Used to add emphasis to the ending of a phrase. Usually spoken with a slight pause prior to it, and with a deeper voice than normal.

Lets go get some food--I'm fucking hungry dot com.

As I understand it, you would expect X.com to be all about X, more so than any other website. Thus you have emphasis.

It’s either that or just for lolz.

I think I found an example in the wild, with a full URL:

w w w dot i am really hungry dot com forward slash somebody make me food please

Here’s another:

head hurt dot com slash me


Similar to this is using file extensions, something I’ve seen before but only online. Basically, instead of posting an actual image (or just saying words), people type a file name, such as “howdareyou.jpeg”. This is done even when the person isn’t thinking of a specific file. Like “dot com” this has more emphasis than just writing it as regular words.

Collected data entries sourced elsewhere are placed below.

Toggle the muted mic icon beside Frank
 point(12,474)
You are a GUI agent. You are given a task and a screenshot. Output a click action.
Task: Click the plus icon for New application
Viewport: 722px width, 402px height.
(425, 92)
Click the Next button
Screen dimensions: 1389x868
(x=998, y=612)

Also similar is ™, seen for example even on Stack Exchange:

It's a piece of valuable flair™ you can place on any website to show off your combined Stack Exchange profiles
Flair

The top bar of a Stack Exchange site has always been a bit of an odd place. It somehow combines user info, navigation, search, and a one-size-fits-all popup that includes hot network questions, a list of 100+ Stack Exchange sites, personal inbox messages, and other system notifications (lovingly referred to as The StackExchange™ MultiCollider SuperDropdown™).
Blog: A New Top Bar for Stack Exchange

™ is used to emphasize that there is something special about the preceding word or phrase.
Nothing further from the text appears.